The second Alice was a blue man of diamond
Lover Boy was the one that didn't entirely fit. Not with us. You could tell there was something different about him, even though he denied it. He said that he had faked liking the Katniss girl to get sponsors and that he couldn't care less whether she died or not. He just wanted to survive.
Singing his melodies to all in Wonderland
Peeta was a skilled liar, and I never saw it coming. The way he could warp the words and the way he said them, it was enough to make one believe whatever he told them, no matter what the words were. You'd really have thought he was telling the truth about not caring if Katniss was dead, if you'd been there.
Filling regions with so many false created notes
When I first told Peeta we'd keep him around, it didn't go over to smoothly with the others. Marvel was alright with him, sure, but Marvel was alright with everyone. It was the girls that didn't agree. Glimmer didn't trust him from the start, saying she thought he was just around to murder us in our sleep, and Clove had a deep desire to slice Lover Boy into a thousand tiny pieces.
"I know she wants to kill me." He said, falling in beside me, as we made our way through the forest.

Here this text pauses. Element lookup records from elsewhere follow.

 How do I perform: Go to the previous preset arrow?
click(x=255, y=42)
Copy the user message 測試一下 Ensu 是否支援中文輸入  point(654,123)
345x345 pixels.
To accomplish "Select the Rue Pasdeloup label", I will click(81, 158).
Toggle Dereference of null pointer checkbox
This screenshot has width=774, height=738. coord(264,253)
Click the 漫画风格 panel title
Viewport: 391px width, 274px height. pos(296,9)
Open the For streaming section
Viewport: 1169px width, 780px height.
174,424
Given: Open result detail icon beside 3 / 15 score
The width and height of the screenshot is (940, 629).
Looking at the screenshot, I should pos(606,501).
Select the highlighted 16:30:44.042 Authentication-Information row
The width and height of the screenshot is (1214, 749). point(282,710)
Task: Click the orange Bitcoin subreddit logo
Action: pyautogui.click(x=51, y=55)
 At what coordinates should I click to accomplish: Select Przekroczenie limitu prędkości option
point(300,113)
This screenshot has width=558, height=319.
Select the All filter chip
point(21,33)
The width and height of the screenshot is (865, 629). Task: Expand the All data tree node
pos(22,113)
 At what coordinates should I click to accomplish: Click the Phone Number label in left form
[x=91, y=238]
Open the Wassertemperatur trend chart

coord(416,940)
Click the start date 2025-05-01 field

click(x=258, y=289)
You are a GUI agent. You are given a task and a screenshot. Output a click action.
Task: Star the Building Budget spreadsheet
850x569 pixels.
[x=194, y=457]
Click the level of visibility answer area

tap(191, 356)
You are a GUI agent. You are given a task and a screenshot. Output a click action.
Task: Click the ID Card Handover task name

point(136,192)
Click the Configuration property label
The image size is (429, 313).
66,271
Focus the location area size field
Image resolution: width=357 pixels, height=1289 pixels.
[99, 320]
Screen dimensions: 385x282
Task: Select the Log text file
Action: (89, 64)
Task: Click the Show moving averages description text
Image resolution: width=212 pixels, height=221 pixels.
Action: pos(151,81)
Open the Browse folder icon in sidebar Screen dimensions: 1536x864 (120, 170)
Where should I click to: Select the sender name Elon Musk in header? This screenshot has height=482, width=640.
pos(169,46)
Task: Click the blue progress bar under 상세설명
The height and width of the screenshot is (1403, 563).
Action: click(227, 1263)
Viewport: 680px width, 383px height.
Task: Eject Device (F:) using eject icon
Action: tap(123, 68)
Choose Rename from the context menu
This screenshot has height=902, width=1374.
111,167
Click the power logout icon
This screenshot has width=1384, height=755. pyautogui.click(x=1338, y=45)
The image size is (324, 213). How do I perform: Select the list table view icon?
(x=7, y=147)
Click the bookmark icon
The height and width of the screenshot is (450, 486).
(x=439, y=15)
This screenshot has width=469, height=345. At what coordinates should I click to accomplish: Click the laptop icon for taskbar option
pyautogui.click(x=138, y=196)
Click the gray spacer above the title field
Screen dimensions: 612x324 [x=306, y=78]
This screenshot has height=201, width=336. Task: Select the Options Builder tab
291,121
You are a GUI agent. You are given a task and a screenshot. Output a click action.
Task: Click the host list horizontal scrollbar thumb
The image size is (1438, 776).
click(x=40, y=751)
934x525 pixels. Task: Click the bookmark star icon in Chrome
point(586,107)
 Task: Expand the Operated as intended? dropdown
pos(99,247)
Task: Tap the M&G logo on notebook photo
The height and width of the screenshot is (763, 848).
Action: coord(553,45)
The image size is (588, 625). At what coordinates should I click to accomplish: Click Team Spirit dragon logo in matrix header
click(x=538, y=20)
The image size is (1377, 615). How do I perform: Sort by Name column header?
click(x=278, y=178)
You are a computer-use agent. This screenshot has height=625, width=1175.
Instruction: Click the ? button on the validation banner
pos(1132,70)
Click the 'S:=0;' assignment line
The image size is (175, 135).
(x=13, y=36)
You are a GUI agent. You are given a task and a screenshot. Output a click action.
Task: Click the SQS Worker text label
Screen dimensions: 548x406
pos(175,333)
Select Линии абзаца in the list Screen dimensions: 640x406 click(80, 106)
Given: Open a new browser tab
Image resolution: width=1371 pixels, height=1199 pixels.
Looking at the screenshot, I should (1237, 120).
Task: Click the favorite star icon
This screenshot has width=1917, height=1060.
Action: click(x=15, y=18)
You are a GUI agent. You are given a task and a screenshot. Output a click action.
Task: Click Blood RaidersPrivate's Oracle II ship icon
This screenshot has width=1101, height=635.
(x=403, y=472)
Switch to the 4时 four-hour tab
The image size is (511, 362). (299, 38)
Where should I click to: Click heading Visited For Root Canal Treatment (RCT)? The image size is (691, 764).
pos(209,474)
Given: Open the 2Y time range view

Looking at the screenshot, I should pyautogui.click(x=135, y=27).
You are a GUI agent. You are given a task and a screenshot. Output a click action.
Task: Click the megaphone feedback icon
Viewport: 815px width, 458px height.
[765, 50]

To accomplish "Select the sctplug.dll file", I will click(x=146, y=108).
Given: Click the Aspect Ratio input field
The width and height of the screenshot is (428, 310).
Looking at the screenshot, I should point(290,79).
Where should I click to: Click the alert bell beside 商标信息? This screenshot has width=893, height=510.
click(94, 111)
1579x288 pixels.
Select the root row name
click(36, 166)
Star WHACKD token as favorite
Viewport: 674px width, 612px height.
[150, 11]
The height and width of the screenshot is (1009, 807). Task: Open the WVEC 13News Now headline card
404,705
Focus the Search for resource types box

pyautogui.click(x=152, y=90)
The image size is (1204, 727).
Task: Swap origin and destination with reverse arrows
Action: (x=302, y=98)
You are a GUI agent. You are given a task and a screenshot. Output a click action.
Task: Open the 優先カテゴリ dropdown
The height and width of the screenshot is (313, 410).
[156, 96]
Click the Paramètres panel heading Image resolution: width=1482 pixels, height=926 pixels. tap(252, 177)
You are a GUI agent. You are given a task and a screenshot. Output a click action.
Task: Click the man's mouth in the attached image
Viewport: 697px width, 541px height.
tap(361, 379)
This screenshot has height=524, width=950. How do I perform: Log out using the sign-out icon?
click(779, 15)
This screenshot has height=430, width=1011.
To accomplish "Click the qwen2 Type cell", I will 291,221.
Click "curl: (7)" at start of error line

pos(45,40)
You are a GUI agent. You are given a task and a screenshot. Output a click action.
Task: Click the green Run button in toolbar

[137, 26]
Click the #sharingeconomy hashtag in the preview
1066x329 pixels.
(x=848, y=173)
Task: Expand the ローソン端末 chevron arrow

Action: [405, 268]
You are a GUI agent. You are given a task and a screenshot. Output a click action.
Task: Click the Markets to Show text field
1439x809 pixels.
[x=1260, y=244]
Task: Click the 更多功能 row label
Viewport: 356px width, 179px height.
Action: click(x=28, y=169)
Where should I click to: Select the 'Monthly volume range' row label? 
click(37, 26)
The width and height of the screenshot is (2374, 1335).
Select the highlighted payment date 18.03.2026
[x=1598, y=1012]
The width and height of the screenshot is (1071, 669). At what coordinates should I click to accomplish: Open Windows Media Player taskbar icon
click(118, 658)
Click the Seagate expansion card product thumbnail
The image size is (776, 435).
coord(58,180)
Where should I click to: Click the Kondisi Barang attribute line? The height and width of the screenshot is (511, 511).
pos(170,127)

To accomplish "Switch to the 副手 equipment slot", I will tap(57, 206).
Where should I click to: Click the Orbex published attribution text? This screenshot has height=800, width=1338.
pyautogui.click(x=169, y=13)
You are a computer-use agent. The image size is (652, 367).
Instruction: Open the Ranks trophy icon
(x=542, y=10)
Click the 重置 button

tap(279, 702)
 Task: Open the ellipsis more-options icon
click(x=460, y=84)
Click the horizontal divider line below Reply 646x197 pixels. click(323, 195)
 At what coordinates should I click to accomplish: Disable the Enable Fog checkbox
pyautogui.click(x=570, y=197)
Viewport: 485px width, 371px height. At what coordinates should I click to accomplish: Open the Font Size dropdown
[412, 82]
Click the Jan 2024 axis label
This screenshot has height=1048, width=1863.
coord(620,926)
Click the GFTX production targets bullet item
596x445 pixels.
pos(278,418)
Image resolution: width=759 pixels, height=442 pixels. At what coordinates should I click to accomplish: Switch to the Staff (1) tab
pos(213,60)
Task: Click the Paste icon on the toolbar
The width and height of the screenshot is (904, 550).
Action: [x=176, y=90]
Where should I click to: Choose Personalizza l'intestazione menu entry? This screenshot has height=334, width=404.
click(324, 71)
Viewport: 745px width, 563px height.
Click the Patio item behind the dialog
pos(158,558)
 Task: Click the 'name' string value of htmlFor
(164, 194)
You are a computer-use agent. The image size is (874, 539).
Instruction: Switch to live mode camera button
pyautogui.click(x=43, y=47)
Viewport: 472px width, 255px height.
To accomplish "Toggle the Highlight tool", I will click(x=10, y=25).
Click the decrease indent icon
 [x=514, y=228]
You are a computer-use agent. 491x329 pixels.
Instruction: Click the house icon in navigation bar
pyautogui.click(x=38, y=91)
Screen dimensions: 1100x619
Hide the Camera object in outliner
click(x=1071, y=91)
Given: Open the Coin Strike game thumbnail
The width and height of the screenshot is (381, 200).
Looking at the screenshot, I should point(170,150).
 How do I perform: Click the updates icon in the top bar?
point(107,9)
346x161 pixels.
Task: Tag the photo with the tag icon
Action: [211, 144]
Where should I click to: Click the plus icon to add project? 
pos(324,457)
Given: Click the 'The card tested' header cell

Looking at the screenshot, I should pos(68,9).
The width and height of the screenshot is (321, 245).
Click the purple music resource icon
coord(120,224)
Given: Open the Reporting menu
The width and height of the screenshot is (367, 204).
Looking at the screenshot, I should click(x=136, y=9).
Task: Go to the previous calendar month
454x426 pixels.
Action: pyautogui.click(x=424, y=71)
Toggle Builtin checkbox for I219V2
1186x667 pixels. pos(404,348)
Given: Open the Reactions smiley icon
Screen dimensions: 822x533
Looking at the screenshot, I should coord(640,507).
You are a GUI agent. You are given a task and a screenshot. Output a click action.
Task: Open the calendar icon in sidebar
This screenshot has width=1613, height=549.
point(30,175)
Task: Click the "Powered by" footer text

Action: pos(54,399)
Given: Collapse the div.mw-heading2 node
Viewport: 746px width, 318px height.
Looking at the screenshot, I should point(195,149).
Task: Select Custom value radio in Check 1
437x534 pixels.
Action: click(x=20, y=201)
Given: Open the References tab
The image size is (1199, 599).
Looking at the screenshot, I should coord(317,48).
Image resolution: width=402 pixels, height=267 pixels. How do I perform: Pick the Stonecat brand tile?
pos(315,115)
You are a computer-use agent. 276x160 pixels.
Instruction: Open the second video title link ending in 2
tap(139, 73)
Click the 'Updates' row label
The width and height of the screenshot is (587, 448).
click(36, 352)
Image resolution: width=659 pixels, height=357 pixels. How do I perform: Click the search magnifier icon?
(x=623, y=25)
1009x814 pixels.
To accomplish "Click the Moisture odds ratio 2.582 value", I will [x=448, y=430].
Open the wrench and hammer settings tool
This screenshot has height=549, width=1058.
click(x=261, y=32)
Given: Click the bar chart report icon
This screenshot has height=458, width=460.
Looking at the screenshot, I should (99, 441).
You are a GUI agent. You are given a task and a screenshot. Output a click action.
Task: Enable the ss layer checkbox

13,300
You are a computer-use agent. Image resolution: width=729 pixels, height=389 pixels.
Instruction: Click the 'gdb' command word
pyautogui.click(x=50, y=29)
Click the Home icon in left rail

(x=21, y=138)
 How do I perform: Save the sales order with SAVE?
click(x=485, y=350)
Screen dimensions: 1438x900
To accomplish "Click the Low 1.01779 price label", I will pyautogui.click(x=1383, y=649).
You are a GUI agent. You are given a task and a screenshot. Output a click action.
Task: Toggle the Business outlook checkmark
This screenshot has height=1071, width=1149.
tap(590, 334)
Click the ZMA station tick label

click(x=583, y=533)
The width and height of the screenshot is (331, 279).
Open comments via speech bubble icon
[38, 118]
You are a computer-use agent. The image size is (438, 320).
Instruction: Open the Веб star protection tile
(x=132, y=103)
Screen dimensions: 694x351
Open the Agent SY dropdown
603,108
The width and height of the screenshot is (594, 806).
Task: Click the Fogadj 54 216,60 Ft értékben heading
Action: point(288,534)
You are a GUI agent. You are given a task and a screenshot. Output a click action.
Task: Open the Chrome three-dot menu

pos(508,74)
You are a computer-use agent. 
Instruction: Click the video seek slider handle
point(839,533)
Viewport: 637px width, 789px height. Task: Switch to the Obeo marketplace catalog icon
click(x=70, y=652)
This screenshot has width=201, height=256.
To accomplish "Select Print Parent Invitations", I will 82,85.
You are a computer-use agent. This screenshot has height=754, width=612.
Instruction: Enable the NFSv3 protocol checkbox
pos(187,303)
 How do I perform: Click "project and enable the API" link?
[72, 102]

I glanced at him expressionlessly, not really wanting to talk to him at all but slightly curious as to what he was going to say. "But I don't care."
"You should be afraid of her." I warned.
"Oh, I am," He chuckled and then looked over at me seriously. "I just know she wants to kill Katniss more."
As time went on, though, we got used to having him there. It was simple enough to believe we were using him, after all, and not the other way around. I was so confident that I knew what I was doing and he didn't know what he had coming. I was going to stab him through the heart the second Clove had his little girlfriend pinned to the ground, I was going to walk away with my head held high as he bled out on the forest floor.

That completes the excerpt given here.